Composers > Love > - The Mermaid - and the Prince - Alexander Zemlinsky and Alma Schindler
by Georg Predota | August 31st, 2011

standard The Mermaid and the Prince
Alexander Zemlinsky and Alma Schindler

Alexander Zemlinsky

Die Seejungfrau (The Mermaid) (1902-3)

Alexander Zemlinsky
Photo credit : http://www.jmwc.org/

He only stood 157 centimeters, and his asymmetrical face featured bulging eyes, a large pointy nose and a receding chin. She towered at a statuesque 172 centimeters, with large hazel eyes, finely chiseled features and marble skin. He came from a poor and lowly background, and everybody simply referred to him as “the skinny dwarf”. She elegantly moved in Vienna’s highest circles, and half the male population of the city would gladly have sold their mothers to catch a glimpse of her. This unlikely couple—Alexander von Zemlinsky and Alma Maria Schindler—met at a Viennese dinner party in February 1900. She recorded in her diary that he was” dreadfully ugly, almost chinless”, and he felt nauseated by her vanity of the salon and the “cliques of sclerotic souls” she associated with. She did admire his intellect, and he was besotted by her voluptuous curves. He soon became her composition teacher, she his eager student, and as it happens, they fell in love.

Alma Schindler
Photo credit : http://interactive.wxxi.org/

For more than two years, their relationship followed a rather predictable pattern. Alexander would regularly come to the house of Alma’s stepfather Carl Moll and instruct his beautiful charge in the art of composition. He would sit at the piano and work through Alma’s latest exercises and Lied compositions, alternately admonishing and praising her newest creations. After an hour or two, they would move to the sofa and engage with rather more personal matters. As the relationship deepened, Alma confided in her diary “I would gladly be pregnant for him, gladly bear his children. His blood and mine, commingled: my beauty with his intellect”. Alexander, in turn, also felt that it was time to consummate the relationship, “desiring her with every atom of his feelings”, yet Alma hesitated. Although she permitted him every other intimacy—vowing to “never forget his virtuoso hands” —she never gave in. In later years, when she reflected upon this particular period in her life, she wrote, “fool that I was, I believed in virginal purity, which had to be upheld. Not the times were at fault; it was I who was to blame. I simply played hard to get”.
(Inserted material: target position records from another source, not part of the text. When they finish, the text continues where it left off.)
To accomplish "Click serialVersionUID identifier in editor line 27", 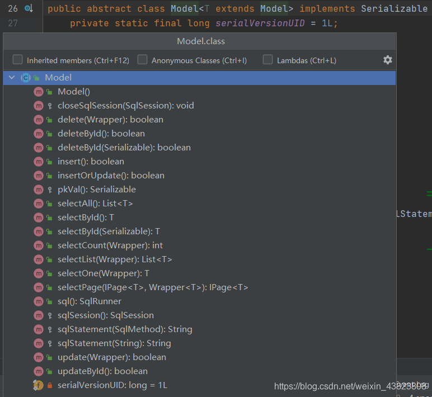I will pyautogui.click(x=260, y=23).
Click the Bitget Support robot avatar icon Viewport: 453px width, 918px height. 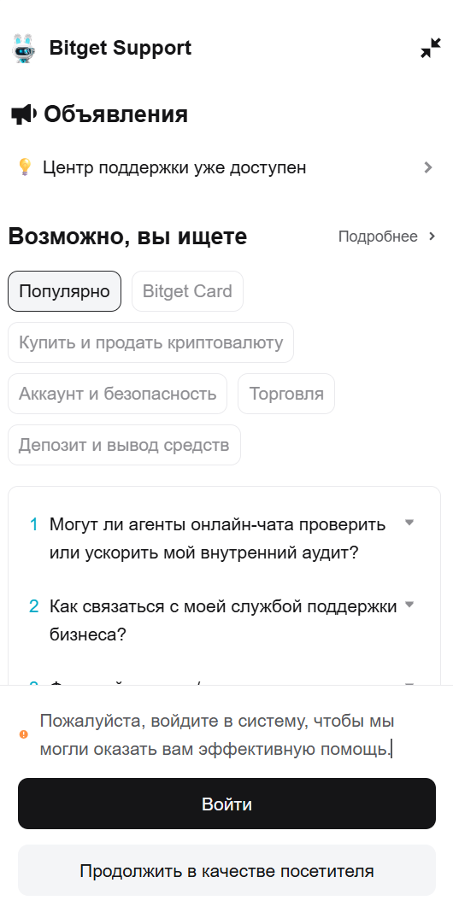[23, 48]
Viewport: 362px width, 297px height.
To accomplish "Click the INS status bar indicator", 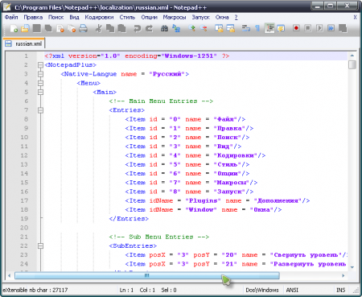I will click(x=340, y=290).
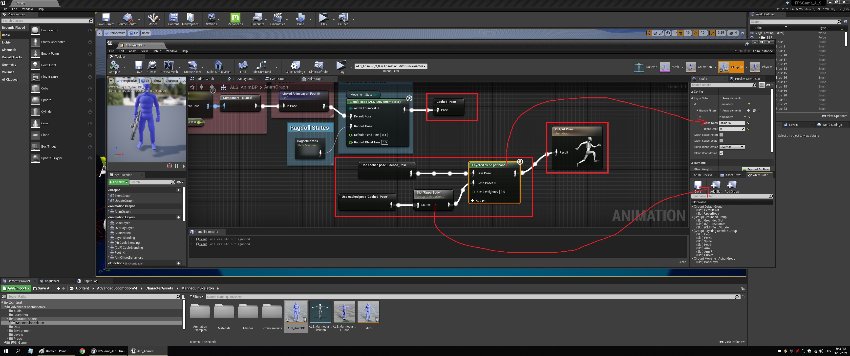
Task: Open the Asset menu in AnimBP editor
Action: point(132,51)
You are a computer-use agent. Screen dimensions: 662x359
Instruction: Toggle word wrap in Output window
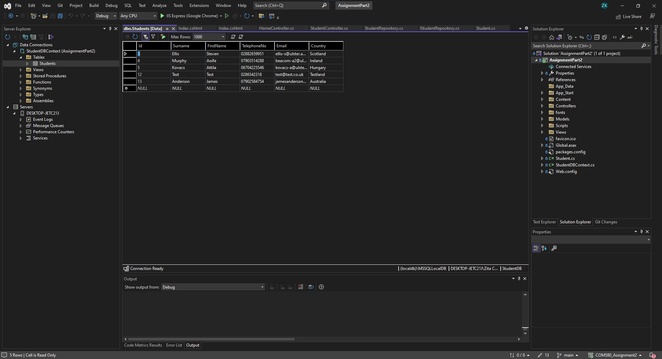coord(311,287)
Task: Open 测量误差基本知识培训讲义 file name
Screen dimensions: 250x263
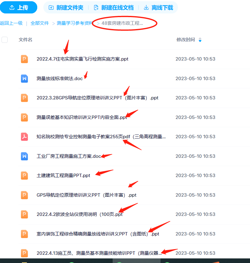Action: (x=82, y=117)
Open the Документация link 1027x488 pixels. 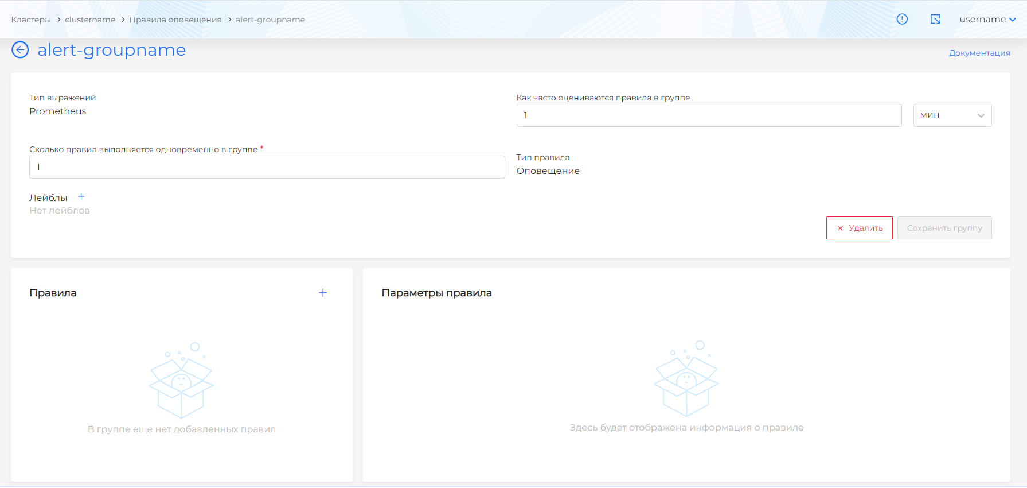[979, 53]
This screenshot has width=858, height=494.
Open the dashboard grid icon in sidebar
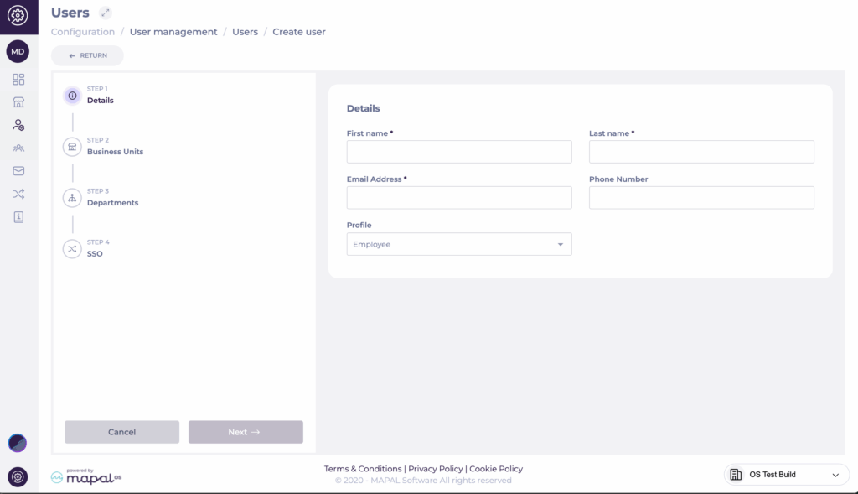18,80
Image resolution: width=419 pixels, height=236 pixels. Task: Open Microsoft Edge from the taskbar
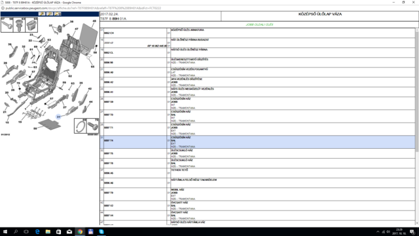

Somewhat predictably, Alma’s refusal to go all the way became a source of intense frustration, slowly driving Alex to the edge of a nervous breakdown. “Your recklessly tender embraces are chiefly motivated by the desire to find out what it is like. How tender and warm-hearted were your words: “I want to be the mother of your children”—if only they had been sincere. But they were not! All your views, your boundless vanity and self-indulgence, all this, for the two of us, is an obstacle to our happiness”. Not long thereafter, while Zemlinsky was conducting a performance at the Konzertverein in Vienna, Alma attended another dinner party and made the acquaintance of Gustav Mahler. Although Alma was still torn whether to consummate the bond with her “beloved Alex”, her mind was made up. On 12 December she wrote to Zemlinsky “You know how very much I loved you. You have fulfilled me completely. Just as suddenly as this love arrived, it has departed – has been cast aside. On my knees I beg your forgiveness for the evil hours I have given you.” Four days later, Alexander came to say goodbye, and Alma records in her diary “we sat down and talked earnestly about the whole affair – side by side – we two, whose bodies had once coiled in love’s wildest embrace. He a little sarcastic, as ever, but otherwise charming, endearingly charming. My eyes were full of tears, but my will stood firm. Today a beautiful, beautiful love was buried. Gustav, you will have much to do to replace it.” Deeply humiliated and publicly shamed, Zemlinsky vented his frustration in the composition of The Mermaid. Vacillating between moments of defiant exuberance and saccharine lyricism, this musical fairy—in which Zemlinsky takes on the persona of the Mermaid and assigns Alma the role of the Prince—became the first of a series of highly personal and autobiographical compositions specifically designed to exorcise Alma’s ghost. Meanwhile, Alma Schindler had become Alma Mahler, but that’s clearly the topic for another chapter.